_THE INPUT_
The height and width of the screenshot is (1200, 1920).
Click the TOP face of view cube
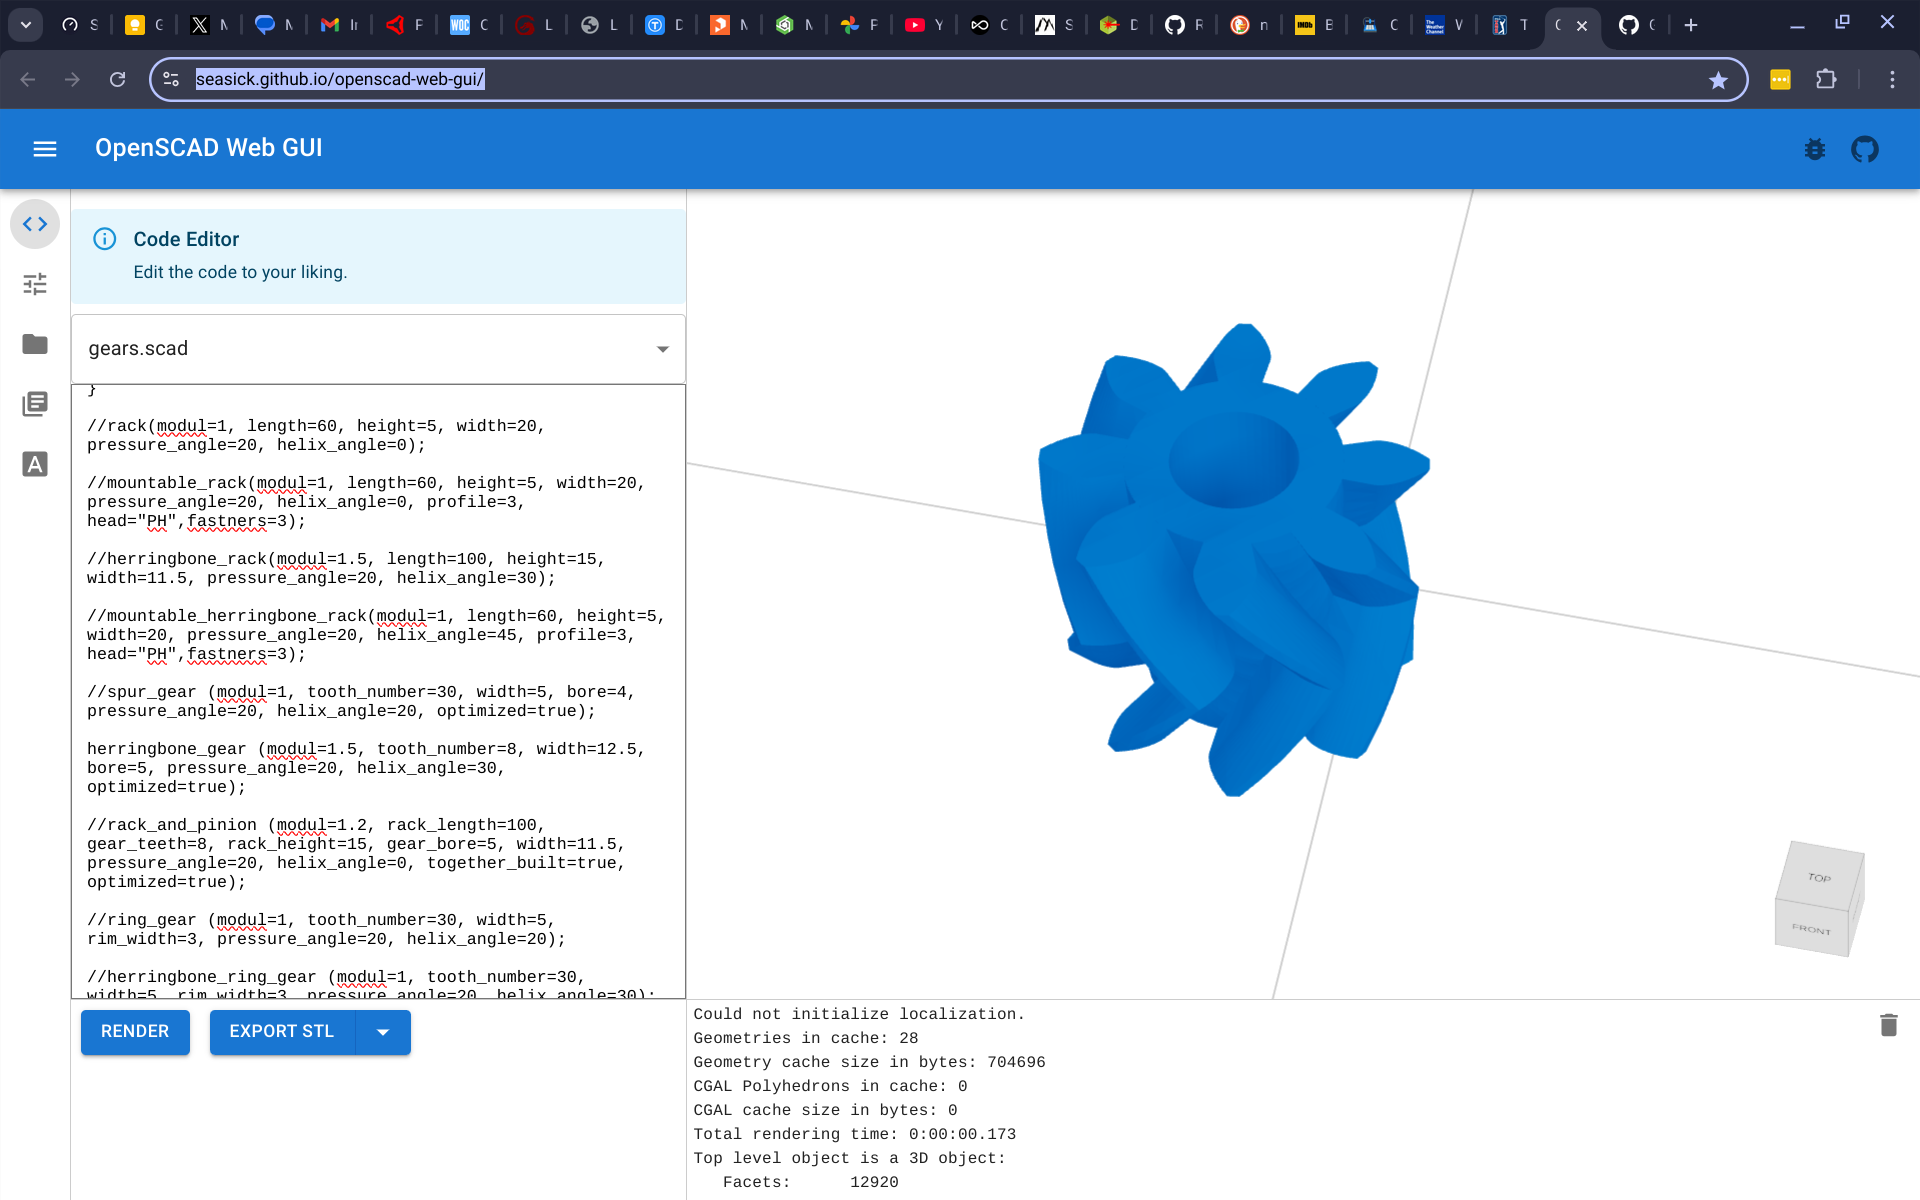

--

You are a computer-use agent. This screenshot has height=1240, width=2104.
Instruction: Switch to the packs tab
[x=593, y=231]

* * *

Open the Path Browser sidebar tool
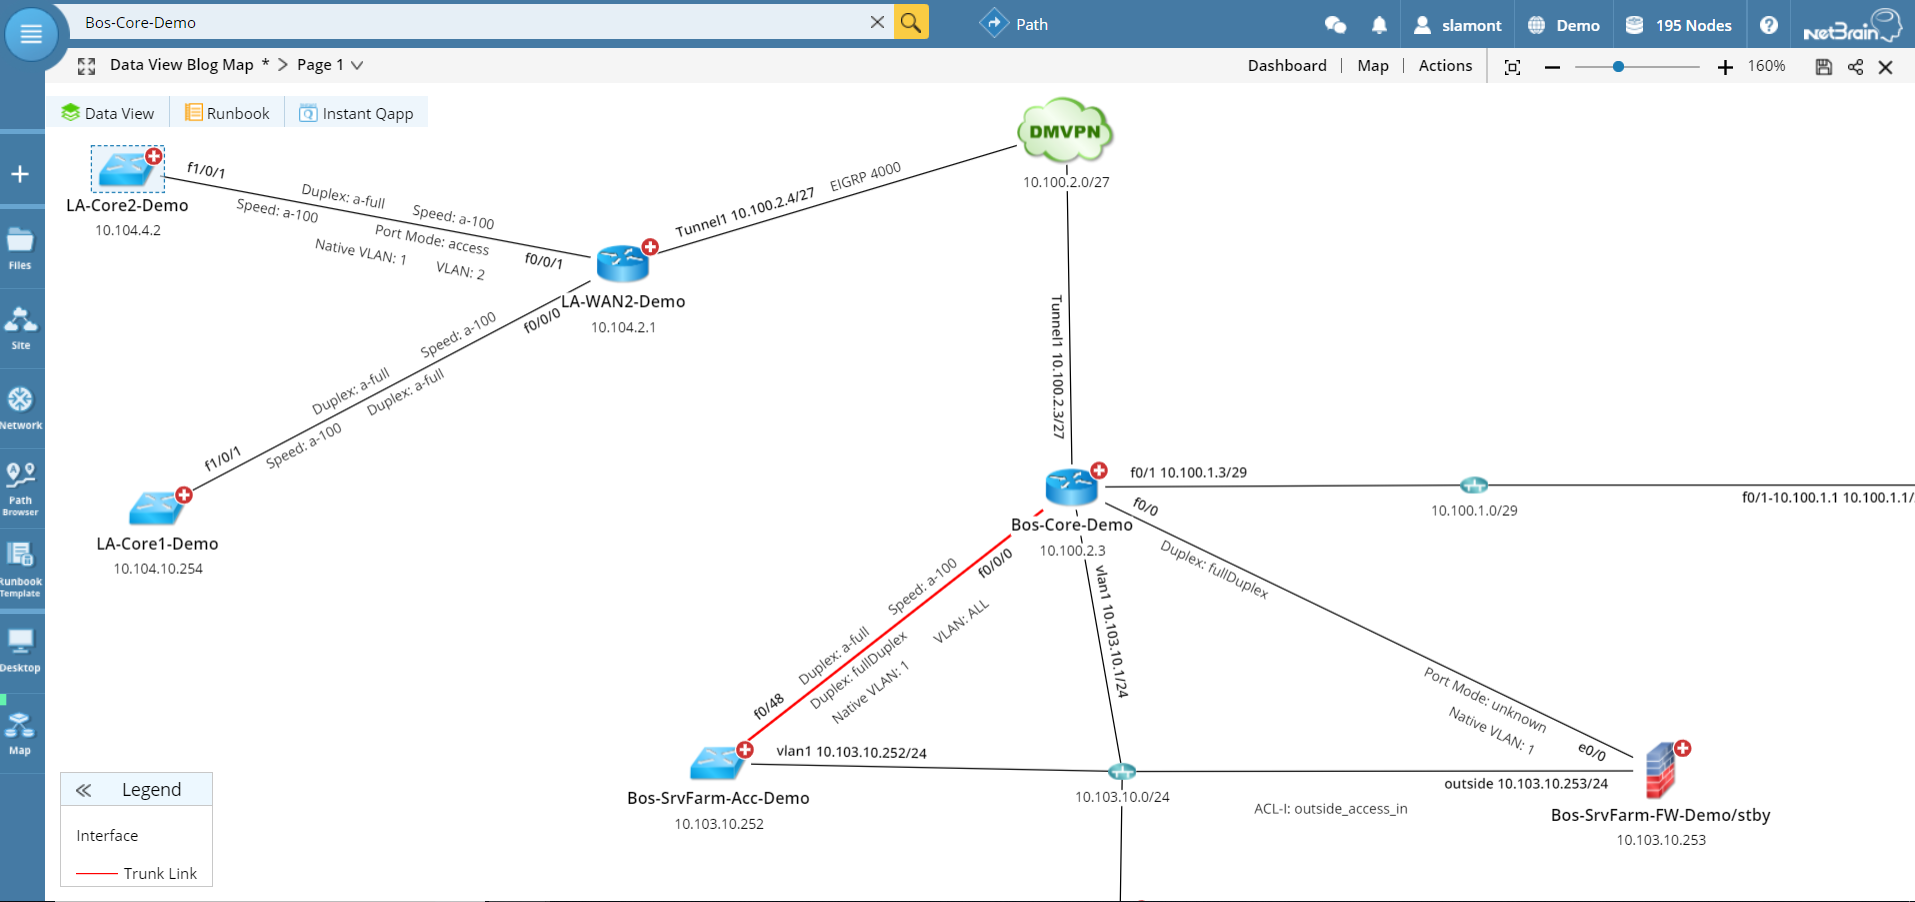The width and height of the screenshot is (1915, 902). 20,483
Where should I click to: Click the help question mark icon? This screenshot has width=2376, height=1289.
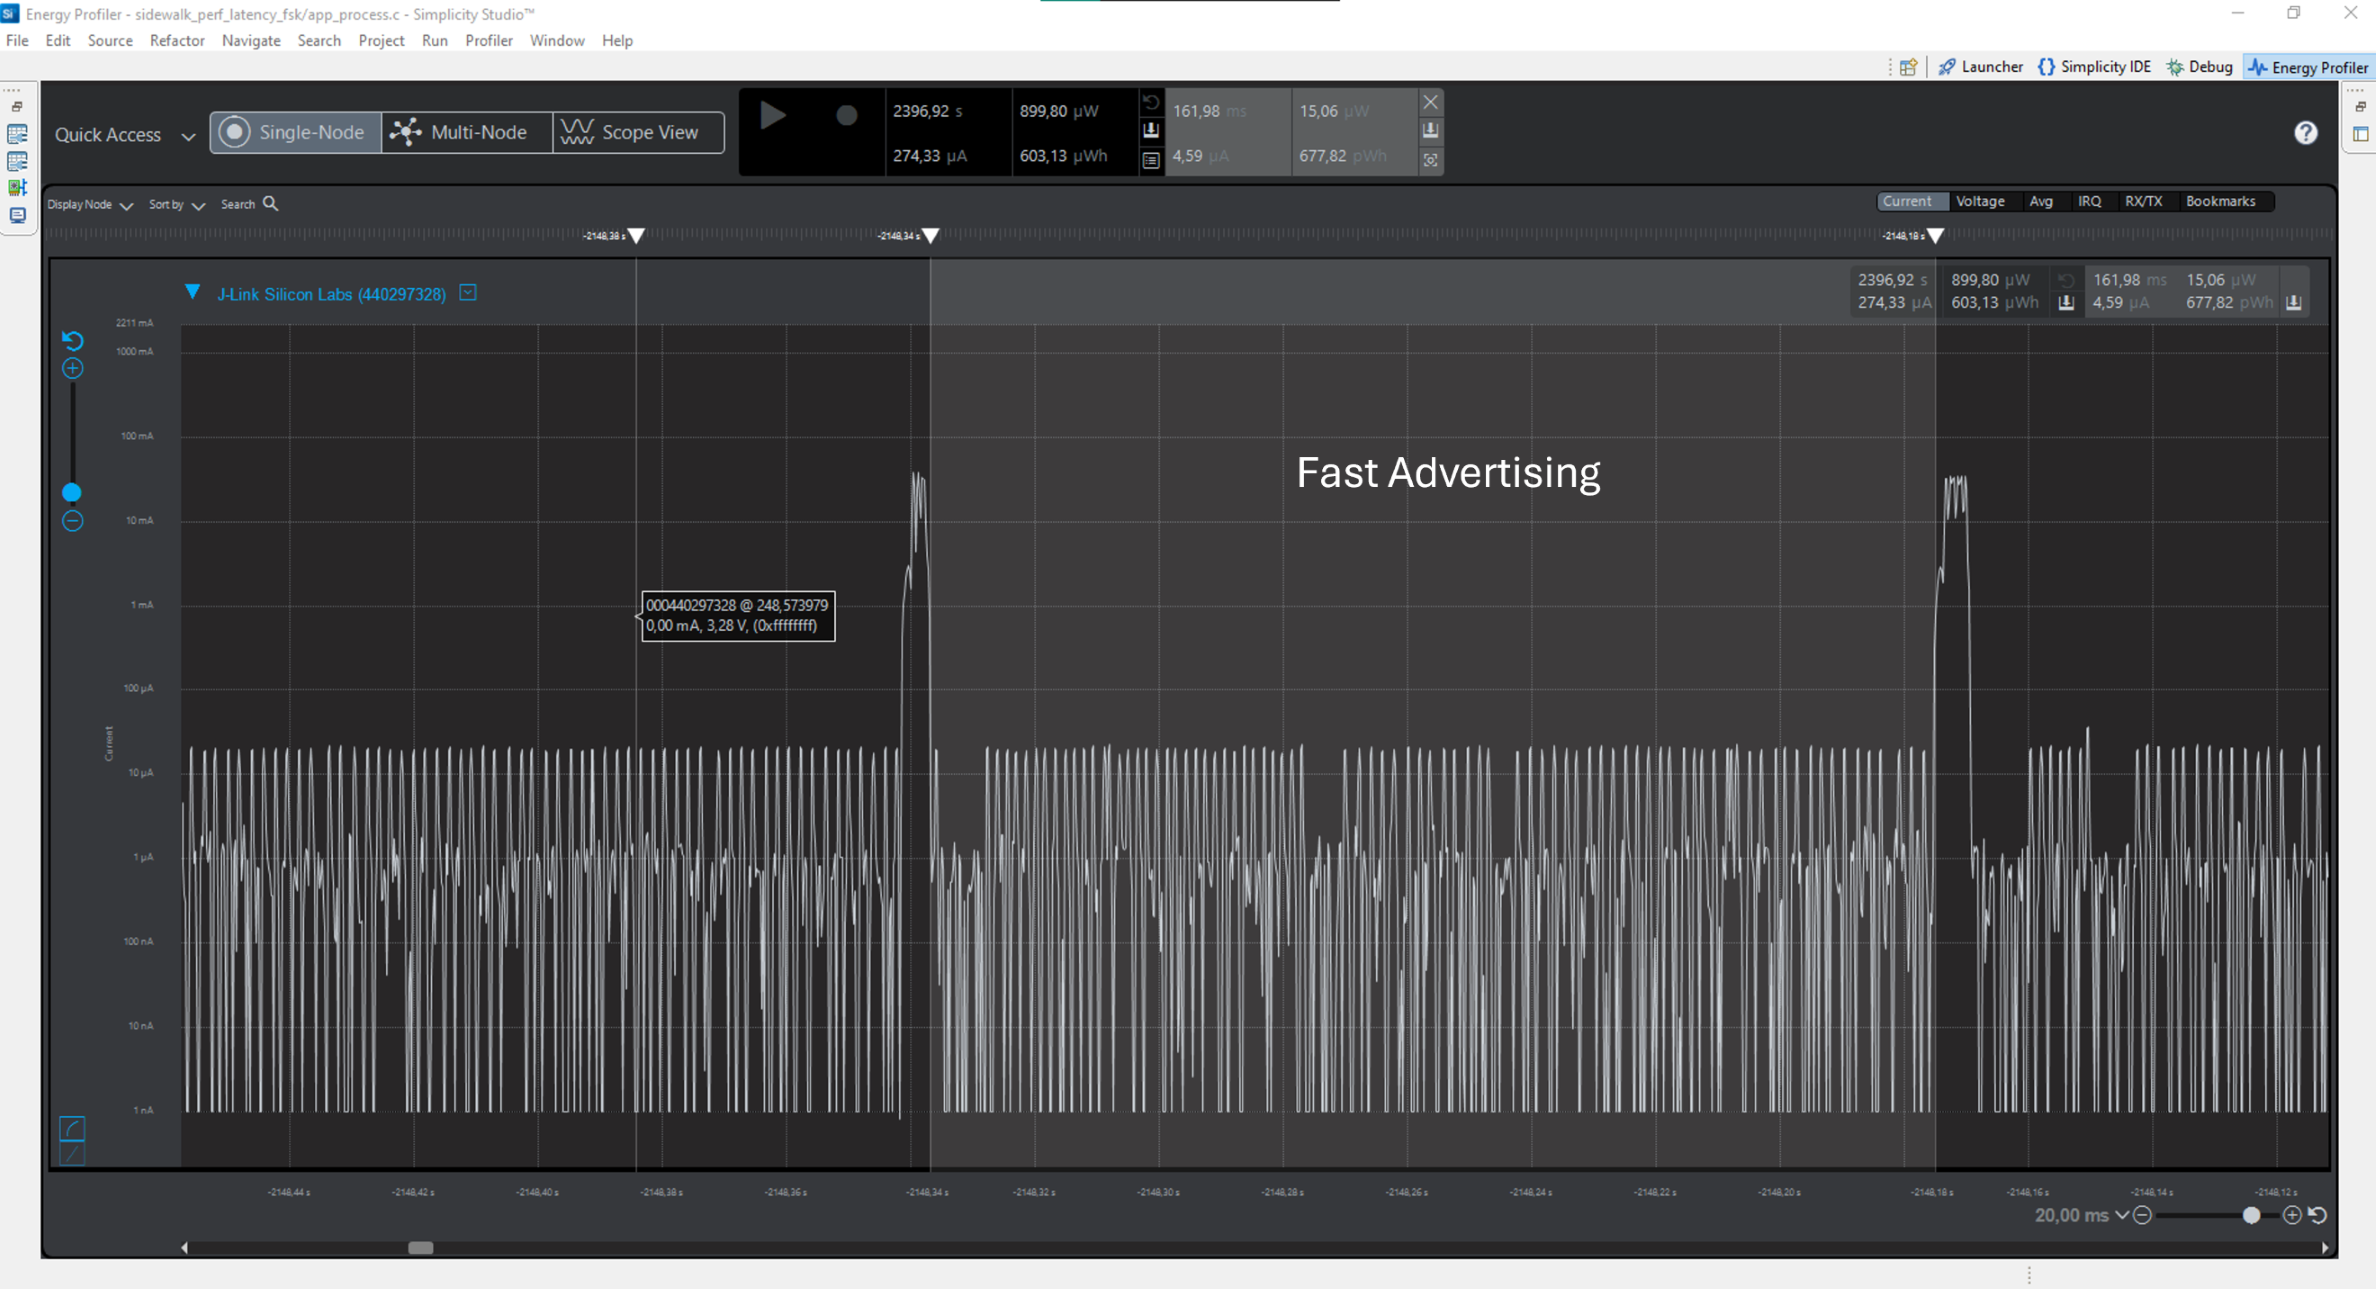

_WHAT YOU ARE ASKED TO DO_
Reproduce exactly the lines above starting at the line containing "Open the Path Browser sidebar tool" and ending at the line containing "Where should I", including both, but not the pictures.

_TASK OUTPUT_
Open the Path Browser sidebar tool
The width and height of the screenshot is (1915, 902). 20,483
Where should I click to: Click the help question mark icon? This screenshot has width=2376, height=1289.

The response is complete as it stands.